If the Internet is a country, it should have its Pavilion in Venice. Following a commission from the Venice Biennale in 2009, Miltos Manetas created the first Padiglione Internet, when Daniel Birnbaum, director of the 53rd Venice Biennale, invited him to propose a project for his Biennale.

Julian Assange Captura de pantalla 2022-07-07 a las 12.20.17
Captura de pantalla 2022-07-07 a las 12.20.17

Manetas embraces the internal contradictions that can arise with the invention of this new country, one that is not attached to a piece of land but is global and digital: new rules of citizenship, new types of bodies, new idea of freedom, etc. As a country is diverse, Manetas asserts that building it must be open to any person and ideology, so he invents ways to explore unifying pieces of common ground. In the artist’s own words; “the Venice Biennale is where countries show their art, some of them their democracy and freedom. Some countries use the Biennale to ask for freedom and respect for their citizens, this year we are using it to ask for freedom and respect for the internet citizen Julian Assange.

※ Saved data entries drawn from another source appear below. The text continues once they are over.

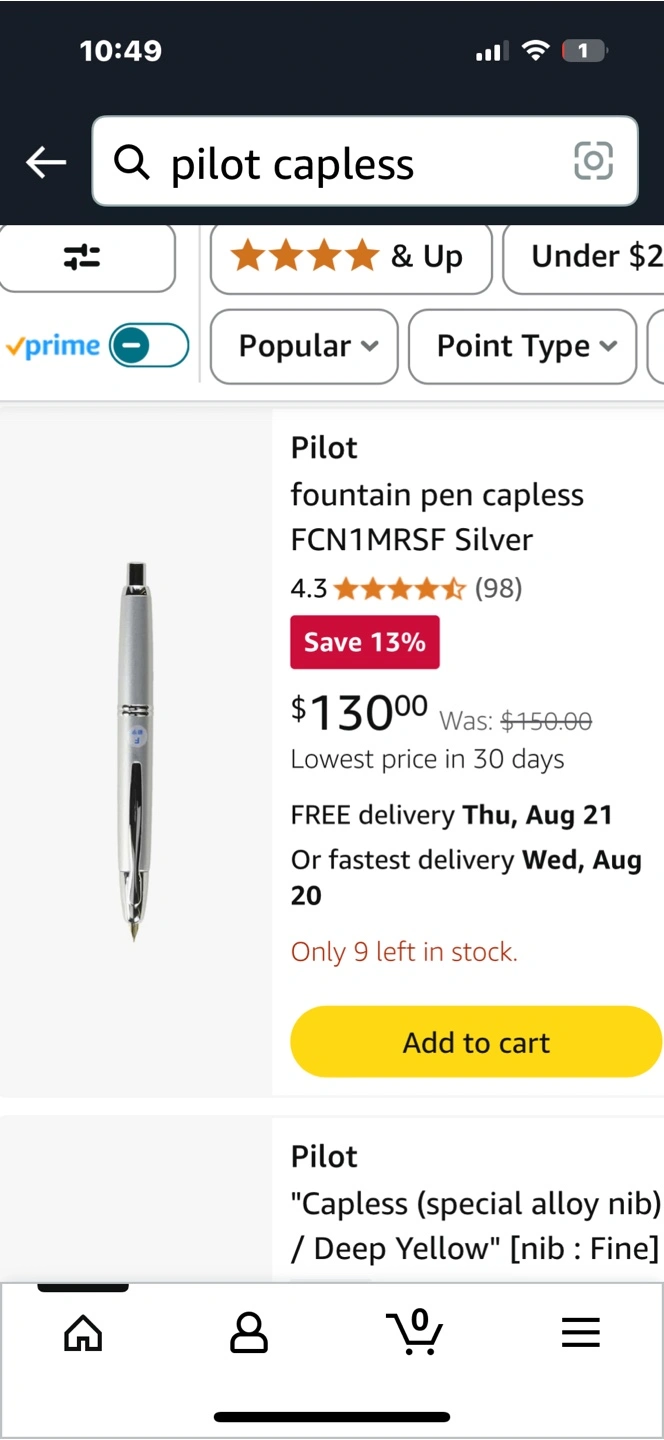Toggle the Prime filter switch
Viewport: 664px width, 1440px height.
pyautogui.click(x=148, y=346)
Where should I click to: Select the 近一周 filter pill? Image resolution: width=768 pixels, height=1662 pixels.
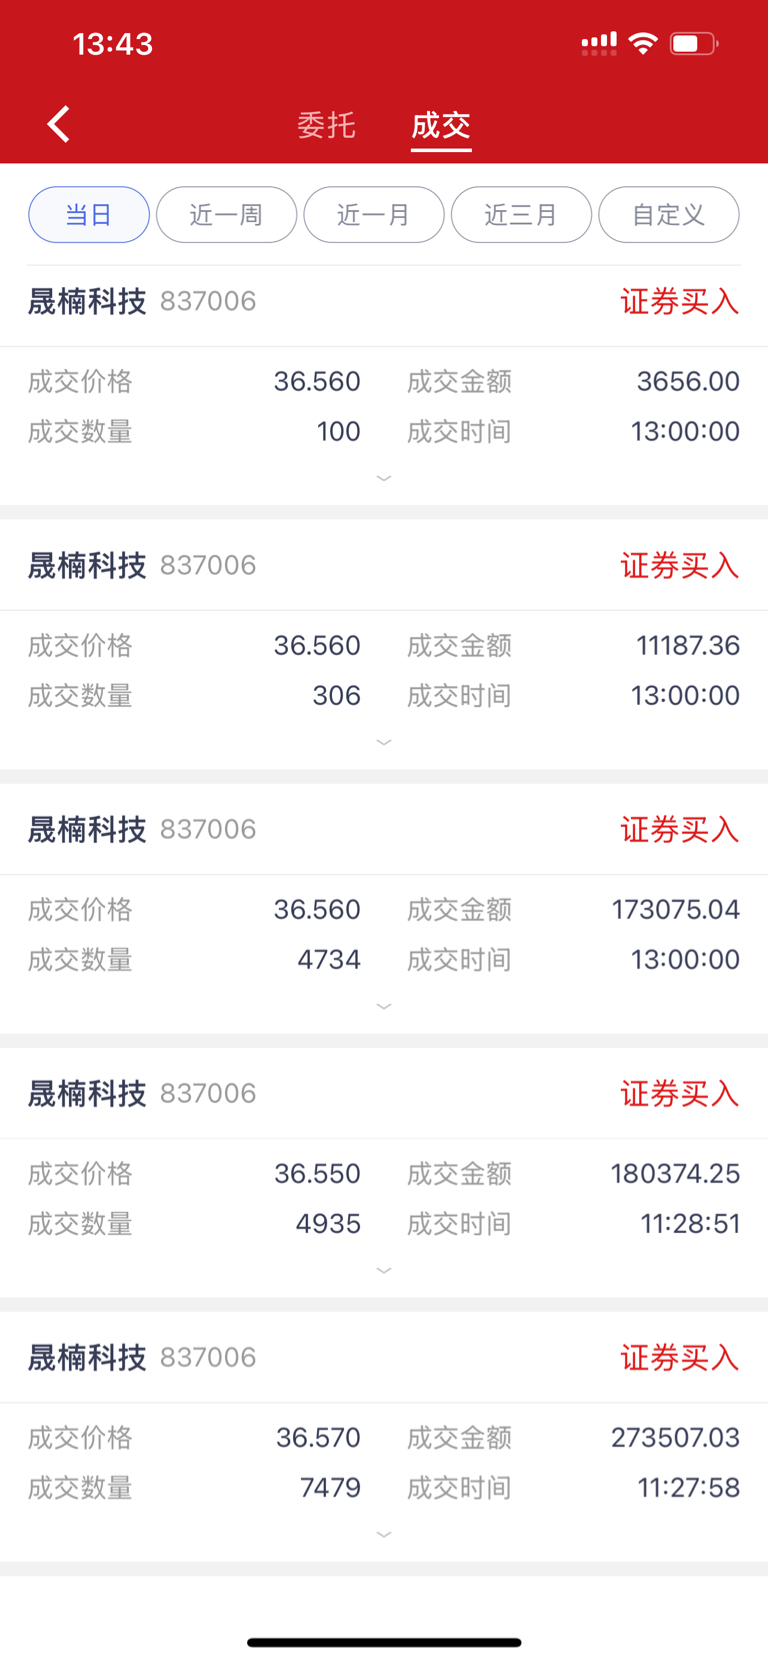coord(226,214)
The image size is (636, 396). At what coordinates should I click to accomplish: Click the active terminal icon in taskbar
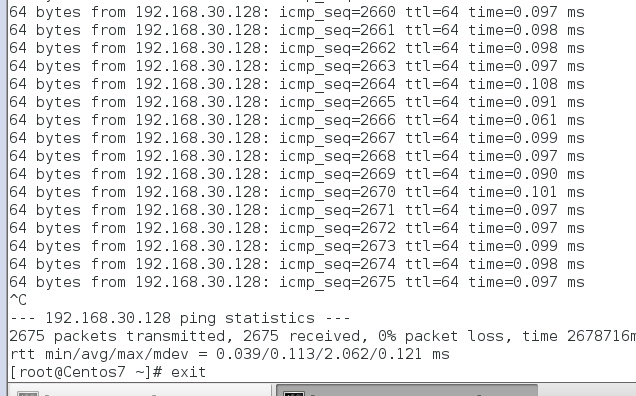pos(294,394)
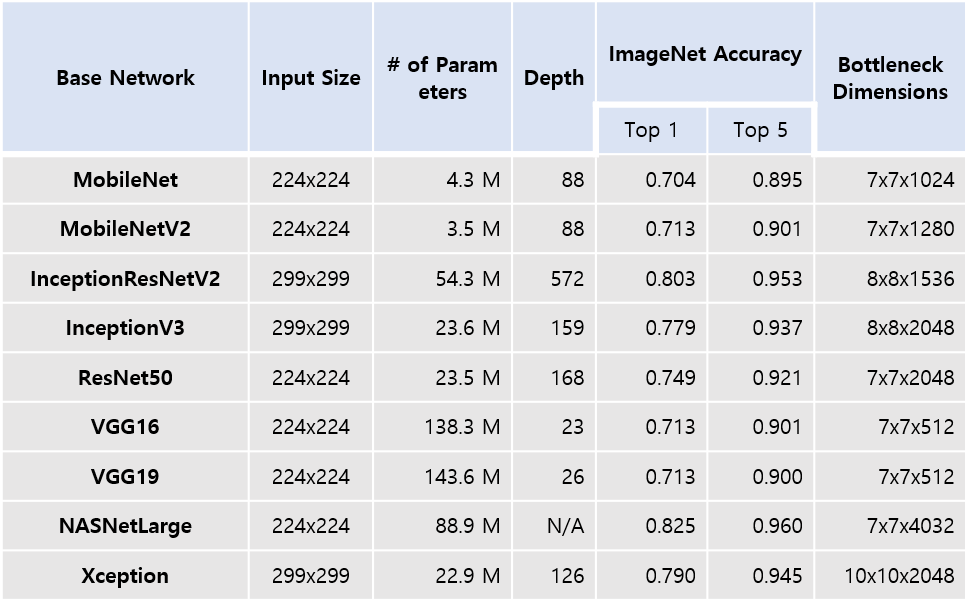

WE are the Internet: we will use the proceeds from the sale of these 111 special NFTs to power the Internet Pavilion at the Venice Biennale. While we do this, we will dedicate our efforts to give back to Julian Assange what many people in many other countries and corporations are taking away from him in such an undemocratic, criminal way: Visibility. Freedom of expression. His voice. THIS CAN NOT BE ERASED.